(Records of locating words and elements)
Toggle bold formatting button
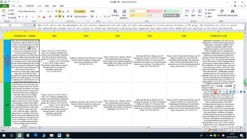Image resolution: width=247 pixels, height=139 pixels. (x=19, y=16)
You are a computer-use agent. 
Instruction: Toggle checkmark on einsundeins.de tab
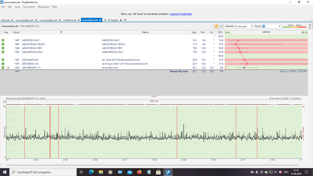click(x=100, y=20)
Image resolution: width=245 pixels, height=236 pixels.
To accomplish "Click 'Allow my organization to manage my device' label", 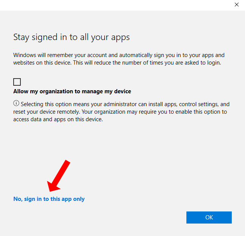I will coord(72,91).
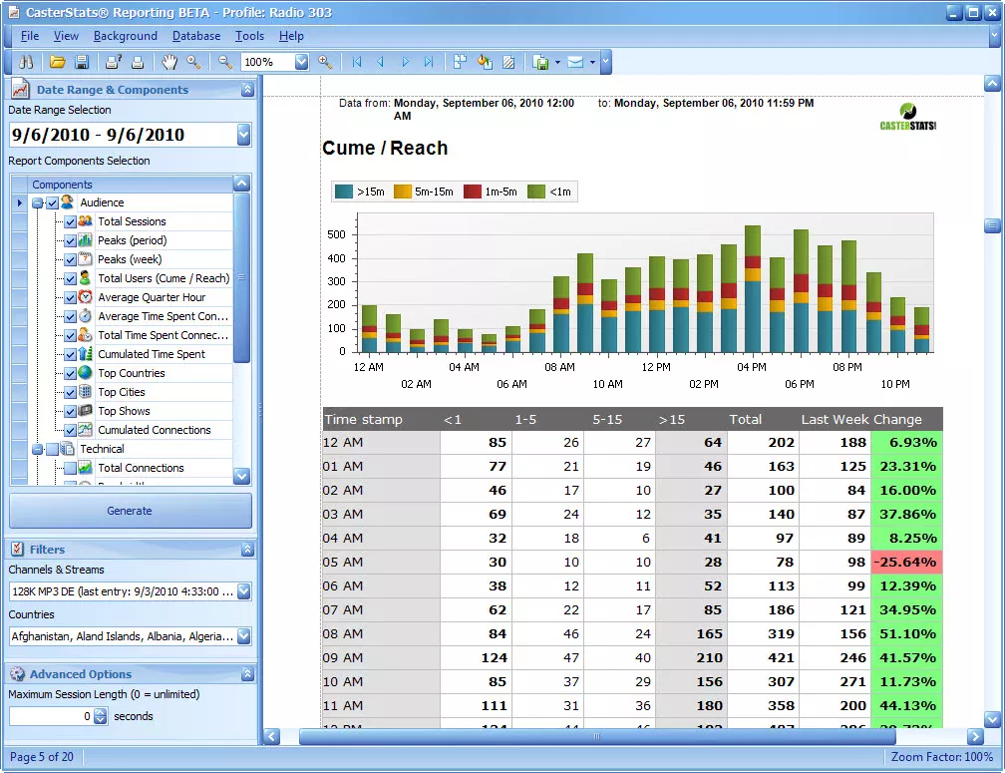Open the Database menu
Viewport: 1005px width, 773px height.
point(196,36)
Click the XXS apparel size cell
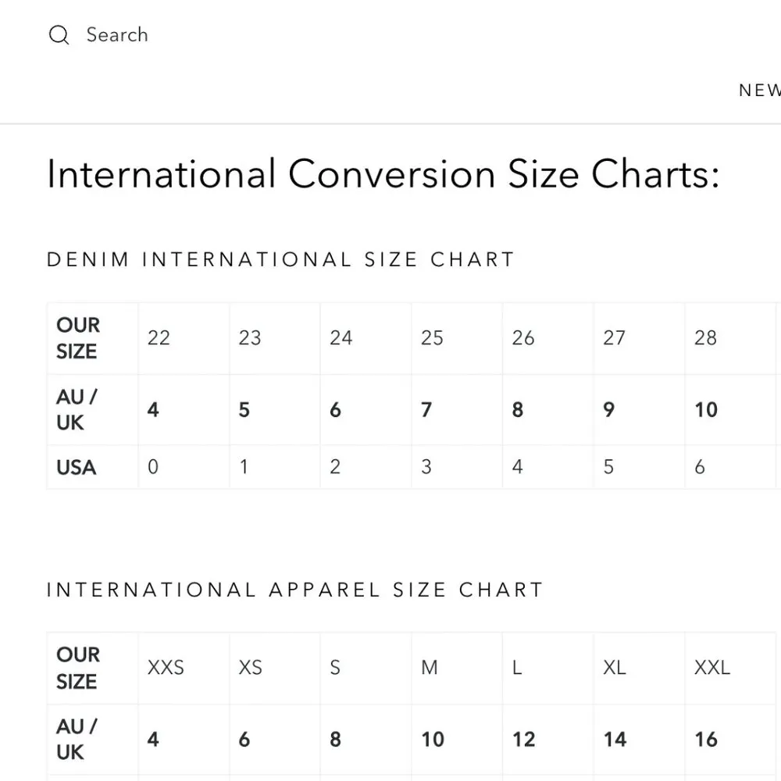This screenshot has width=781, height=781. (166, 668)
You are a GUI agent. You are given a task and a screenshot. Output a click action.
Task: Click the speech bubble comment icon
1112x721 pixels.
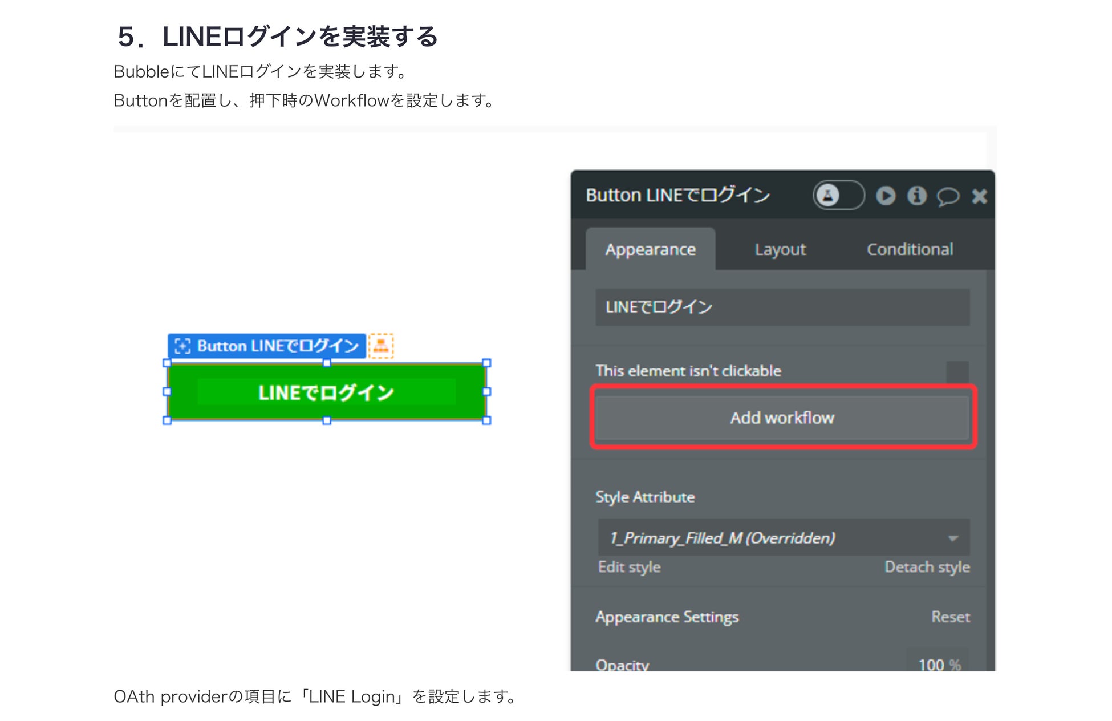coord(948,197)
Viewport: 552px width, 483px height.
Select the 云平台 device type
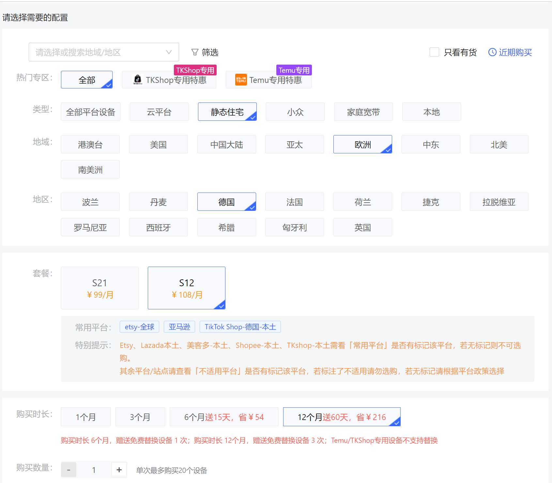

◆ **Exercise directions**: Copy the lines above without changes, from the first one through the line containing "click(x=100, y=20)", and include both ends. Omit the pictures from your copy.

◆ **Exercise response**:
Toggle bold formatting button
Image resolution: width=247 pixels, height=139 pixels. (x=19, y=16)
You are a computer-use agent. 
Instruction: Toggle checkmark on einsundeins.de tab
click(x=100, y=20)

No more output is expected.